The fact that this thinking defies logic, conscience, and experience quite effectively counters the idea that good and evil are the same – for the thinking head as well as the feeling heart. People who seek to rob the words, ‘good’ and ‘evil’ of meaning by saying they are interchangeable, in the end act as if there is no real meaning in the world, nothing that does not change to conveniently fit their surroundings, like a chameleon. This results in their speaking nonsense and fostering chaos, and ends in despair because it is far more of a fabricated fiction than stories.
It is an absolute fiction, if you will.
The presence of true good and true evil, clearly identified as not being the same, are necessary to create a solid story. We all realize on a gut level that some things are wrong and some right. Just as a lie, though a small lie, is nothing more or less than a lie. A small untruth cannot be true, or you deconstruct language and the reality it reflects.
Truth is vital to living in reality.
Conflict arises from the opposition between real good and real evil. It is true that good and evil are often mixed in us as well as in our characters, but one never becomes the other. The smallest bit of evil remains wrong, just as iron and clay may be mixed and set in a mold, but even the tiniest grain, though it appears part of an amalgamated whole, is yet itself. And pursuing even a grain of truth has potential to lead to great good.
And the actions of evil men, though the men themselves may have some good in them, cannot be allowed to destroy others. Evil demands conflict, and well we know it, in the interest of right, conscience, and hope of real peace. As it is in life, so it is for our stories.
Truth is not relative but absolute in relation to us, whether we believe it or not. This becomes unavoidably apparent in fiction.
Core ‘truths’ we believe are tested in our stories when our character’s actions prove them good or bad as they act from the inner values or core truths we operate from, with tangible spiritual and physical results. This is why great classics of every genre are so powerful. Meaning arises from the interplay of truth with what we believe – wrong or right – with what others believe, and what we both do about it. In the great stories we recognize the battle of our hearts and hands.
Brandilyn’s book has a lot to say about seven vital aspects of meaning, how to uncover our characters’ secrets, how to reveal these truths to our readers, and how meaning arises from it– all without getting philosophical. The ramifications of what she teaches gives us a huge potential to craft and forge and design what we once created by feel alone, when we were half blind to truth and meaning.
She digs into:
How connection at the level of truth is essential between the character and the reader. Secret # 1 – Personalizing, “discovers a character’s inner values, which give rise to unique traits and mannerisms that will become an integral part of the story.” (Pg. 12) She calls these inner values or beliefs “core truths”, which have meaning that our characters act on. (Pg. 22) This extends into traits, or attitudes, and to mannerisms that reflect a character’s reaction and grows yet further. As she says, “The beauty of this personalizing secret is that the process creates the entire character, both inside and out. Still, this is only the beginning. In the following chapters I’ll show you how the inner values and traits you’ve found through Personalizing lay the foundation for further discoveries about your character and your plot as a whole.”

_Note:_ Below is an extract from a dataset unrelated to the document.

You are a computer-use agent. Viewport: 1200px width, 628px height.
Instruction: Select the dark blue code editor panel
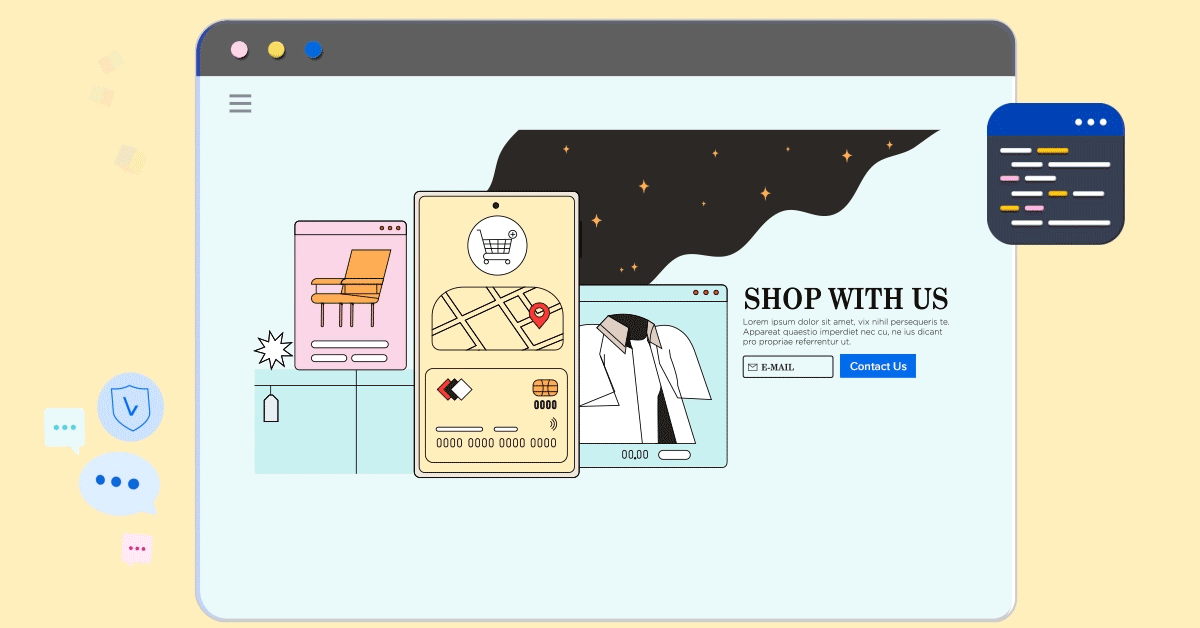tap(1055, 190)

Truth goes far deeper than the surface actions of a person, empowering that person and everything they do, building the meaning of the story as a whole and directing its impact. Meaning powers our story into fictional reality.
This leads us to Secret # 2 – Action Objectives. Every Action Objective is based on an inner value, or core truth. Every core truth holds meaning, which is a fascinating force that drives our entire story on every level, from the characters, to the conflict, the plot, the story’s climax, and its accumulation of meaning to the reader. Brandilyn uncovers the four D’s that touch them all: our main character’s overarching Desire, obstacles that Distance them from it, then circumstances that force the Denial of their desire, and finally, the Devastation of their desire.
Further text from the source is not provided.